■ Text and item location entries
— Begin —

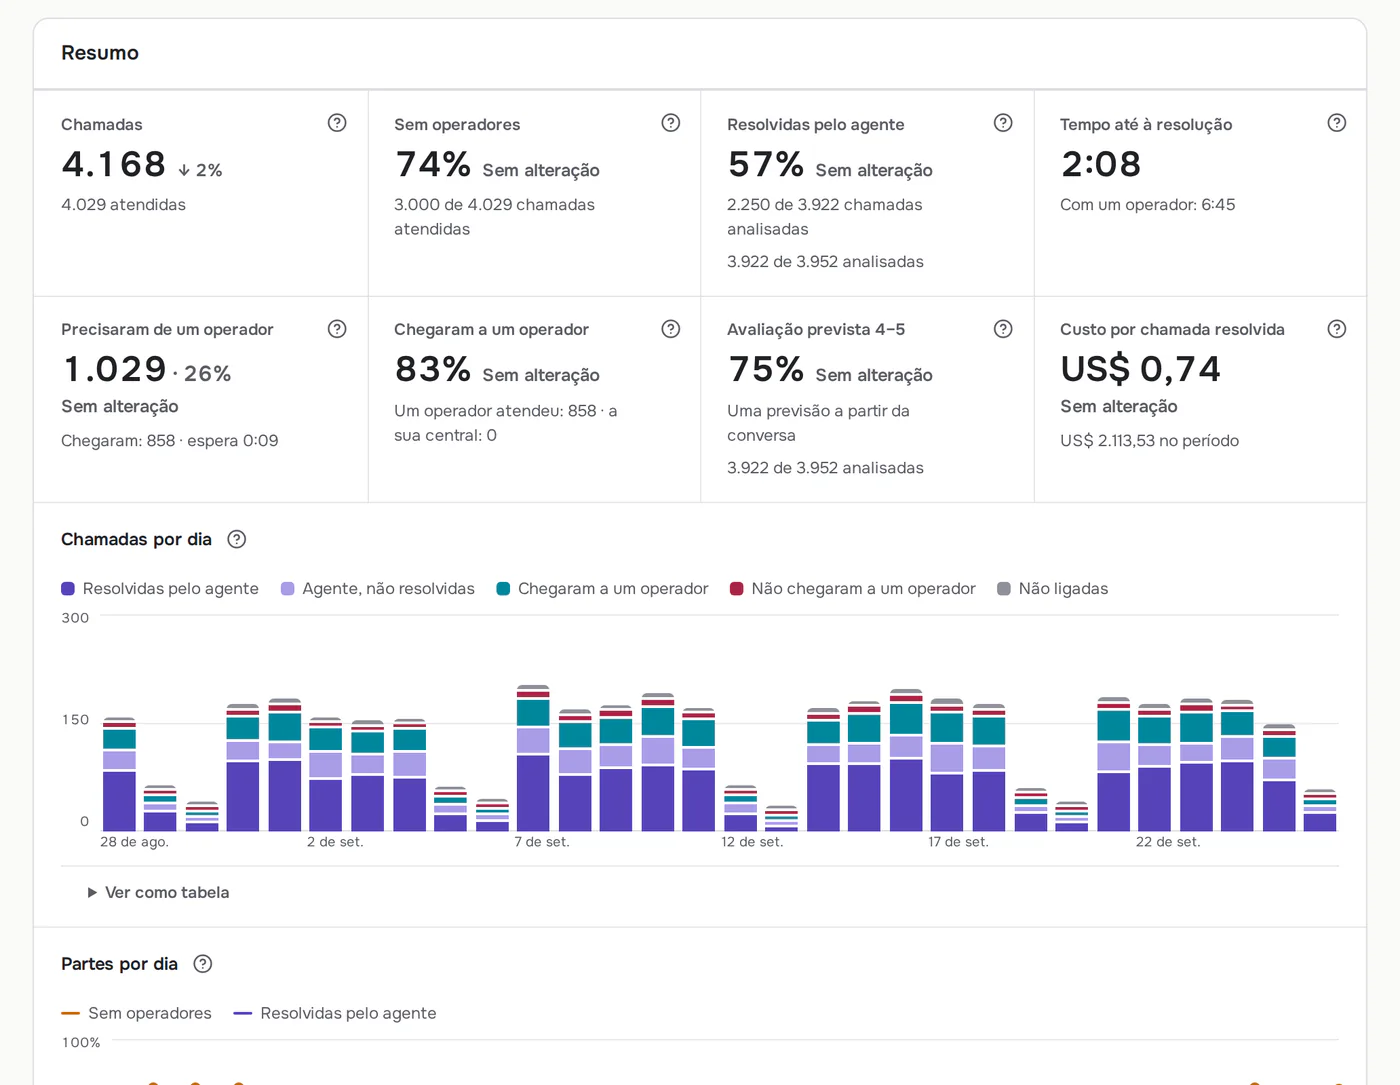Click help icon for Precisaram de um operador
The image size is (1400, 1085).
(337, 329)
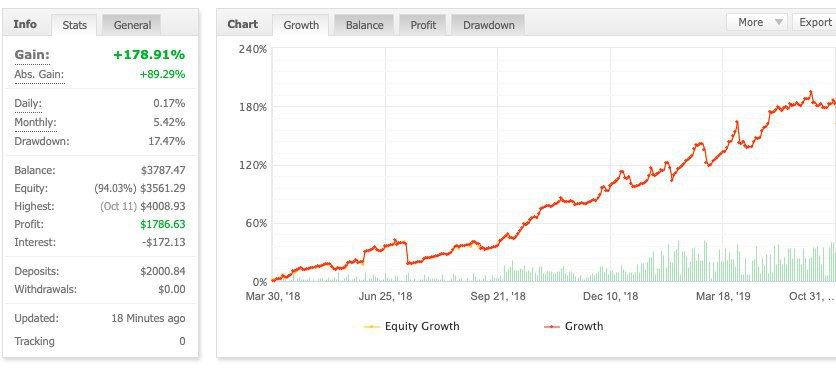View the Drawdown chart tab
This screenshot has height=368, width=836.
(488, 25)
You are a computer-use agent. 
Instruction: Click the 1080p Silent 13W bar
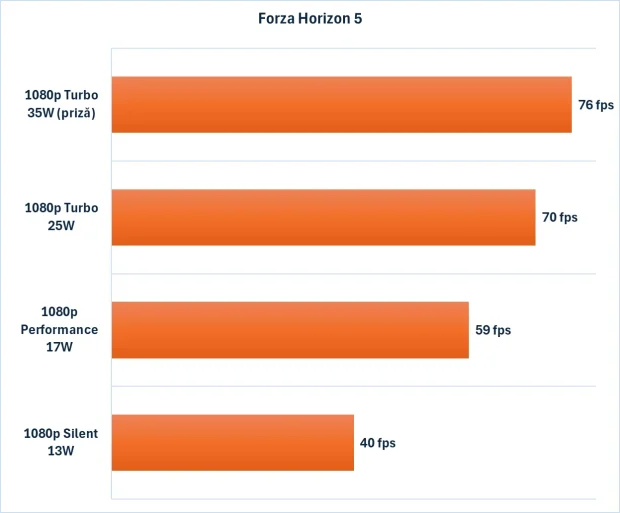coord(233,442)
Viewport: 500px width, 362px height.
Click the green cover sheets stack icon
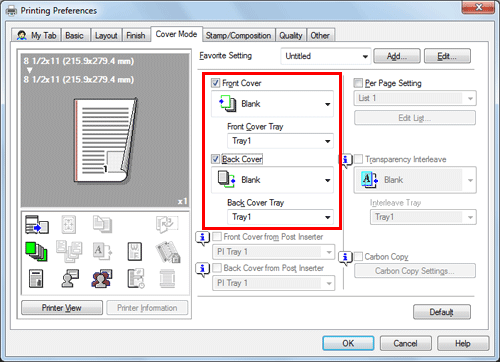(x=36, y=251)
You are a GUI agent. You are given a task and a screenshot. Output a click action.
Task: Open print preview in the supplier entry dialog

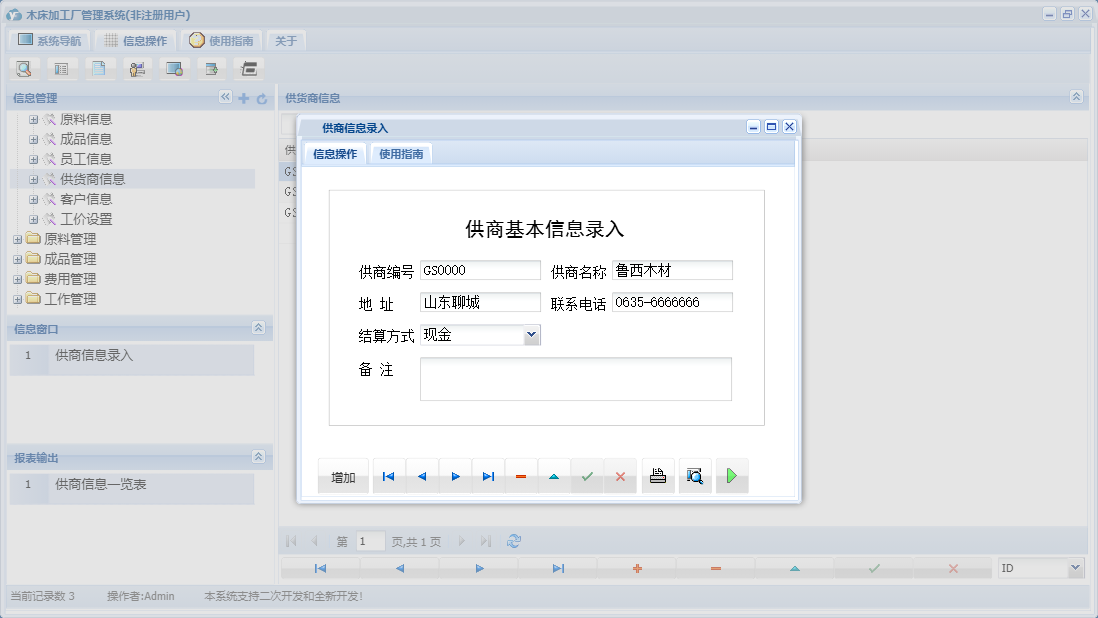click(694, 475)
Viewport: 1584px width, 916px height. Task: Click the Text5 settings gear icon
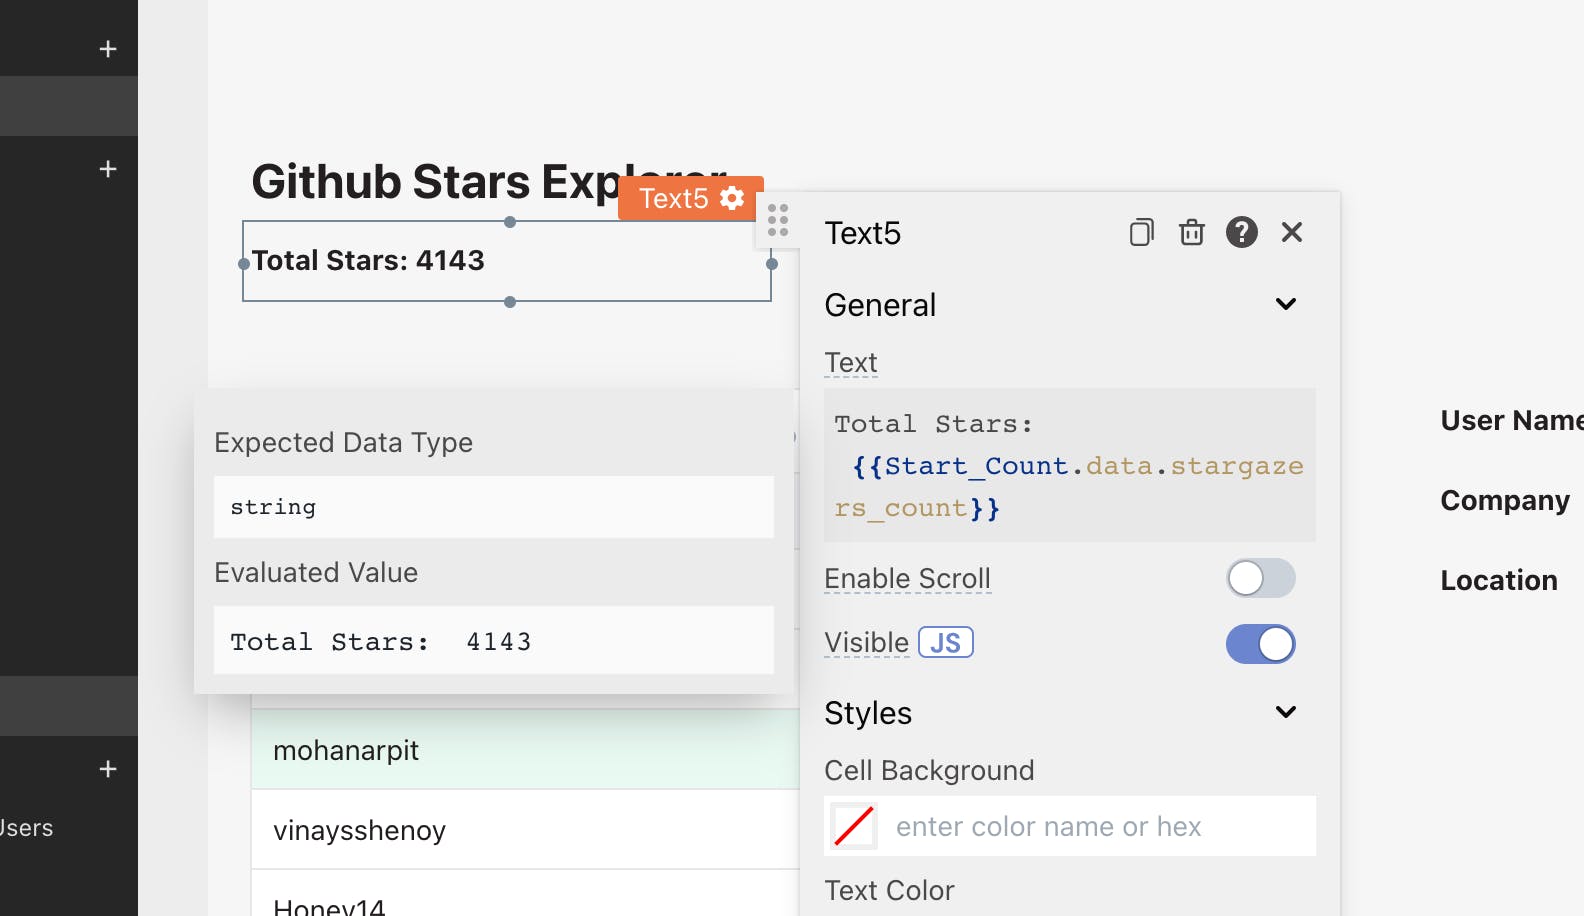click(x=732, y=198)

— End —

■ AIM
Convert the records, starting at the beginning and ending at the line that contains "click(694, 475)", into a Markdown table with the columns Row and Line. Skip blank lines and leave the pictures out.

■ REPLY TO THE EXERCISE
| Row | Line |
|---|---|
| 1 | Click help icon for Precisaram de um operador |
| 2 | The image size is (1400, 1085). |
| 3 | (337, 329) |
| 4 | View the Drawdown chart tab |
| 5 | This screenshot has height=368, width=836. |
| 6 | (488, 25) |
| 7 | You are a computer-use agent.  |
| 8 | Instruction: Click the 1080p Silent 13W bar |
| 9 | coord(233,442) |
| 10 | Viewport: 500px width, 362px height. |
| 11 | Click the green cover sheets stack icon |
| 12 | (x=36, y=251) |
| 13 | You are a GUI agent. You are given a task and a screenshot. Output a click action. |
| 14 | Task: Open print preview in the supplier entry dialog |
| 15 | click(694, 475) |